Come Back Anytime

Come Back Anytime Review

It’s long been said that the best sports movies aren’t actually about sports, and the same can be said for food-based films, maybe even more so. It’s the people behind the dishes and the stories behind each recipe that compels an audience.

This couldn’t be more true for Come Back Anytime where we follow a year in the life of ramen master Masamoto Ueda and his wife, Kazuko Ueda. Together they run Bizentei, a quaint ramen shop in Tokyo. Director John Daschbach interviews the Ueda’s and many of their customers who wax lyrical about the food and hospitality, but especially the sense of community among them.

Masamoto discusses how becoming a ramen chef and creating Bizentei with his wife helped him focus his life after struggling with a gambling addiction in his youth. We accompany Masamoto to his garden allotment outside of the city where he grows organic plants and vegetables, and his camping trip with buddies where he farms for wild yams. Daschbach paints the portrait of a man who found something he’s good at, put his efforts and energies into it, and now leads a very content life.

Come Back Anytime will remind many of Jiro Dreams of Sushi, but I think it’s worthwhile to draw comparisons to WeWork: Or, The Making and Breaking of a $47 Billion Unicorn — a documentary about the creation of WeWork and co-founder Adam Neumann’s rise and fall.


The differences between Masamoto and Neumann are night and day. Neumann had/has grand aspirations of changing the world and creating his legacy for the history books. Every decision he made was in an effort to build wealth and fame, which eventually became his undoing.

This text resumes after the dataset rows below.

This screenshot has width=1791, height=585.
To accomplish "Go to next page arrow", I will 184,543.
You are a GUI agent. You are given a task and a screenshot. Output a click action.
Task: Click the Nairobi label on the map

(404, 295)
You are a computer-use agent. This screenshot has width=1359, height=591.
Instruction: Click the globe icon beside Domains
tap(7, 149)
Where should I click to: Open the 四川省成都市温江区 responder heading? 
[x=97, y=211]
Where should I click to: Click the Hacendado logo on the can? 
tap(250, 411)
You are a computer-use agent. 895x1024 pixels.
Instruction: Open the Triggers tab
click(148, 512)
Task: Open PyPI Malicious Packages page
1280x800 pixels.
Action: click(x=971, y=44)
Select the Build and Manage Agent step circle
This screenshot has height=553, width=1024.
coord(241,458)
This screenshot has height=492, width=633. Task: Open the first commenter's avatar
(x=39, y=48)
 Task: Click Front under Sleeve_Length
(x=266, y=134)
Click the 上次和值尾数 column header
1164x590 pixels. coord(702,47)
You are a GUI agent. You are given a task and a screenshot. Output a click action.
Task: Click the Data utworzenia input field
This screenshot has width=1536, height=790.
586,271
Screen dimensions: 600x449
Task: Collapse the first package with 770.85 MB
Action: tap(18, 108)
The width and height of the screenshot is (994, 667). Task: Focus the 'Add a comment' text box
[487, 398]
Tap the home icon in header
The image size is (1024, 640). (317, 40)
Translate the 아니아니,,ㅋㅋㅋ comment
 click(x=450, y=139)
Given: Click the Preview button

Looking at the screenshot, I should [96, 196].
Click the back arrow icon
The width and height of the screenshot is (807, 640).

Masamoto, on the other hand, never had ambitions for Bizentei to become more than what it is. No goals to franchise, to create a ramen empire, and certainly no desire to make himself a public figure. There’s also no indication that ramen is Masamoto’s true calling or a burning passion in his life. Rather, it’s something he came upon that he was good at, and he spent his life getting better at it. Bizentei was always a means to an end, as Kazuko says in the film, “We see Bizentei as a one-generation restaurant. It existed to support our family and that’s it.”

In a world consumed with amassing wealth and getting our 15 minutes of fame, the Ueda’s are a breath of fresh air. Their story is a reminder for us to stay in the present and be grateful for the spoils in life we have, whether that be family, friendship, or a perfectly crafted bowl of ramen.

Come Back Anytime isn’t a documentary that looks to make a controversial statement or argument, it’s simple storytelling done really well. Daschbach does a tremendous job, not only as director but as cinematographer and editor, as well. The shots of the food are luscious and he got some wonderful stories from the Ueda’s and their customers/friends. There is also a beautiful jazz score by Michael Shaieb that adds to the cozyness of the subject matter.


Come Back Anytime is a warm blanket and a big hug. It is the documentary version of tucking into a bowl of hot ramen on a cold winter’s night.

Come Back Anytime is in Toronto theatres now.